Die casting is a common manufacturing process that produces metal objects with great precision and a smooth surface finish. It entails pouring molten metal into a mould chamber under pressure, where it solidifies to the desired shape. There are two types of die casting: low pressure and high pressure. Each approach has distinct advantages and is appropriate for various purposes.

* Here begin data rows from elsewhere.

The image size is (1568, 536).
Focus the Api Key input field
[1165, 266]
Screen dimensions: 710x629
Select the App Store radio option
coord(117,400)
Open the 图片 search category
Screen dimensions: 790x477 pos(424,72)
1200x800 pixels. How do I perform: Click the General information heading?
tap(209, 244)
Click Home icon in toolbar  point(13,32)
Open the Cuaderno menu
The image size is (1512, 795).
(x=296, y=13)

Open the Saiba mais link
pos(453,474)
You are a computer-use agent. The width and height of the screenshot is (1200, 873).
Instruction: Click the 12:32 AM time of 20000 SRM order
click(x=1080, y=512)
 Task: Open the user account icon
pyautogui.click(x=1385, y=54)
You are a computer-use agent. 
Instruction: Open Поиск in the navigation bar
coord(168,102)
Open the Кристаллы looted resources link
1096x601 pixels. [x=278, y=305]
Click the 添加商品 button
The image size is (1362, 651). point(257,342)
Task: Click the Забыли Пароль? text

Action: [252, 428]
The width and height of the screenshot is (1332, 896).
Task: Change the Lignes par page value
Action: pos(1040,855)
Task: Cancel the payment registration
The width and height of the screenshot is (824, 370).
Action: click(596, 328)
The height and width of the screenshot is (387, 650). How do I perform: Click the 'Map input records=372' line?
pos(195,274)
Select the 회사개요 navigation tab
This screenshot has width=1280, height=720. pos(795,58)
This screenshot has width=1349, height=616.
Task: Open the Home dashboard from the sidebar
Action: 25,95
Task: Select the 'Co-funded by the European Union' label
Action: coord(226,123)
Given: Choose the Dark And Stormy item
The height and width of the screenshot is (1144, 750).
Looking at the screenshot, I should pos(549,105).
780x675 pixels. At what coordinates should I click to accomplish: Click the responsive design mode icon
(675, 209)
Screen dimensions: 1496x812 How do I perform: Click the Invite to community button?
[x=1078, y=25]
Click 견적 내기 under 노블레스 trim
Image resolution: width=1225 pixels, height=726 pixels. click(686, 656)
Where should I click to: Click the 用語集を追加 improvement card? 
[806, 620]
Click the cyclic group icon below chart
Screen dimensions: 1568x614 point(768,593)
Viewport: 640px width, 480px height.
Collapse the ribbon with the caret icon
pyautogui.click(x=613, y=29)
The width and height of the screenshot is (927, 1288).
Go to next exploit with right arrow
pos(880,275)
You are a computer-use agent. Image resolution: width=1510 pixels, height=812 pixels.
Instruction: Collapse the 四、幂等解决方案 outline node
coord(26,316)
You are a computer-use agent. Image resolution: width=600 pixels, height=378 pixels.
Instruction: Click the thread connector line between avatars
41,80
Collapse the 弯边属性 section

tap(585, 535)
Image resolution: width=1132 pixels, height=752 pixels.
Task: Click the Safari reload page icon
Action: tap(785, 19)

In this guide, we will compare low-pressure die casting and high-pressure die casting and discuss its advantages and disadvantages.

Low Pressure Die Casting

Melted metal is poured into a die-cast mould at low pressure in LPDC. The fact that the die cavity is continuously filled during the solidification or shrinking phase contributes to its great accuracy, which indicates that it makes up for the volume drop. Additional characteristics include improved uniformity of the molten metal from top to bottom and a decrease in porosity and oxide development.

Features

Low pressure die casting (LPDC) is a specialized process characterized by the use of low pressure, typically ranging from 0.7 to 1.5 bar, to force molten metal into the mold cavity. This method is designed to produce high-quality metal parts with excellent mechanical properties and intricate geometries. Here are some key features of low pressure die casting:

• Low Pressure Application: The process uses relatively low pressure to fill the mold, which reduces the risk of turbulence and minimizes the formation of gas porosity in the final product. This results in parts with superior structural integrity and fewer defects.
• Slow Fill Rate: The slow and controlled fill rate of molten metal helps in maintaining a steady and uniform flow, which is essential for achieving fine details and reducing the likelihood of cold shuts and misruns.
• Gravity-Assisted Filling: In LPDC, the mold is typically positioned above the molten metal reservoir, allowing gravity to assist in the filling process. This helps achieve better mold filling and reduces metal wastage.
• Reusable Molds: The process employs reusable metal molds (dies), which offer good thermal conductivity, leading to faster cooling and solidification of the metal. This improves cycle times and overall production efficiency.
• Reduced Turbulence: The controlled pressure and slower filling rate significantly reduce turbulence during the casting process. This minimizes the risk of trapped air and inclusions, leading to a higher-quality surface finish.
• Versatile Applications: LPDC is suitable for producing a wide range of components, including automotive parts (e.g., wheels, engine blocks), aerospace components, and structural parts for various industries. It is particularly well-suited for producing large and complex parts with tight dimensional tolerances.

Pros

The advantages of Low Pressure Die Casting are:

• Excellent Formability

Low-pressure filling enhances the liquid metal’s fluidity, resulting in good formability. Castings produced with this method have a smooth surface and distinct form. Due to its excellent formability, the method is generally perfect for creating cast parts with intricate geometries.

• High Pure Castings

There is very little to no slag present in the castings, which makes them extremely pure. The casting machine’s configuration is the reason for the low slag level. On the surface of molten metals, slags are typically seen. Still, the liquid metal driven into the cavity does not contain slags since the riser tubes descend into the holding furnace. Thus, the exceptionally pure casting. Slag has a minimal probability of getting into the mould because this is a low pressure procedure.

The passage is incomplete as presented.